Тогда мне приходится терпеливо объяснять бабушке, что это совсем разные фильмы, просто актёр один и тот же. Из-за этих актёров, которые снимаются во всех сериалах сразу, у нас с бабушкой одни проблемы. Иногда даже я начинаю путаться.
– Смотри, смотри, – трясёт меня бабушка, – вот эта профессорская дочка, она ведь женой того подводника была, у них ещё детей куча, помнишь, в прошлом месяце показывали?
Я уже сама отказываюсь понимать, как это она могла быть женой подводника, если сейчас она только оканчивает школу, живёт со своим папашей-профессором, и никакими мужем и детьми вроде бы и не пахнет.
– Господи! – вдруг ахает бабушка и всплёскивает руками, – у неё же совсем другой отец был! Тоже профессор, но другой. Этот лысый, толстый. А тот интеллигентный такой был, с бородкой. Его потом сослали в Сибирь. А этот вот он, докторишка, сидит себе, чай пьёт. Как же это получается?
Бабушка строго смотрит на меня поверх очков, словно именно я подменила этих отцов, и ждёт объяснений, которых у меня нет. Но бабушка всё равно ждёт. И теперь меня может спасти только чудо, например, визит незваного гостя или телефонный звонок. К моему счастью, телефон действительно звонит.

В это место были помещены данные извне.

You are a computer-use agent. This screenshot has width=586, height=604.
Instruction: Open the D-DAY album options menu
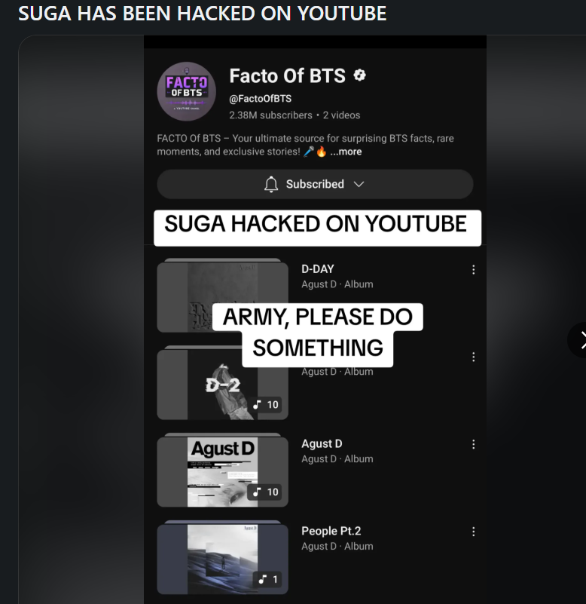[473, 270]
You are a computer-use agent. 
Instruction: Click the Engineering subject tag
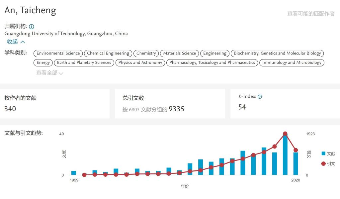click(215, 53)
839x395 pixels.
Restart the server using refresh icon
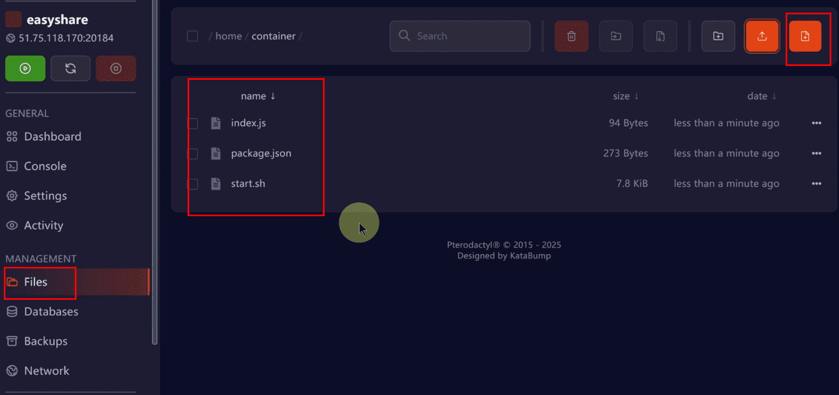pyautogui.click(x=70, y=69)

– Иди, бери трубку, – ворчливо говорит бабушка, – это тебя.
– Это нас, – поправляю я бабушку, потому что по той требовательной настойчивости, с которой заливается телефон, я понимаю: это звонит мама.

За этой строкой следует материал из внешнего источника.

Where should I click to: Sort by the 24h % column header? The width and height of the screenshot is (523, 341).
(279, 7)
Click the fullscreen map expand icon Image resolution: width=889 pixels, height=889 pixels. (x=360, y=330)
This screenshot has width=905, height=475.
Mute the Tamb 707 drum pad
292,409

Сквозь помехи и потрескивания в трубке я слышу мамин голос:
– Ну, что вы там, опять свой дурацкий телевизор смотрите? Сколько можно?
– Алё! Алё! – кричу я и дую в трубку. – Говорите громче! Ничего не слышно!
Это я специально так кричу, чтобы не выслушивать маминых нотаций и не вступать с ней в полемику. Но мама давно уже выучила все мои хитрости, поэтому она не обращает никакого внимания на моё дутьё и говорит строгим голосом:
– Поля, хватит валять дурака. Позови бабушку.
Поля – это меня так зовут. Вообще-то моё полное имя – Полина, но мама всегда называет меня Поля, а бабушка – Пуся или Паня, в зависимости от настроения.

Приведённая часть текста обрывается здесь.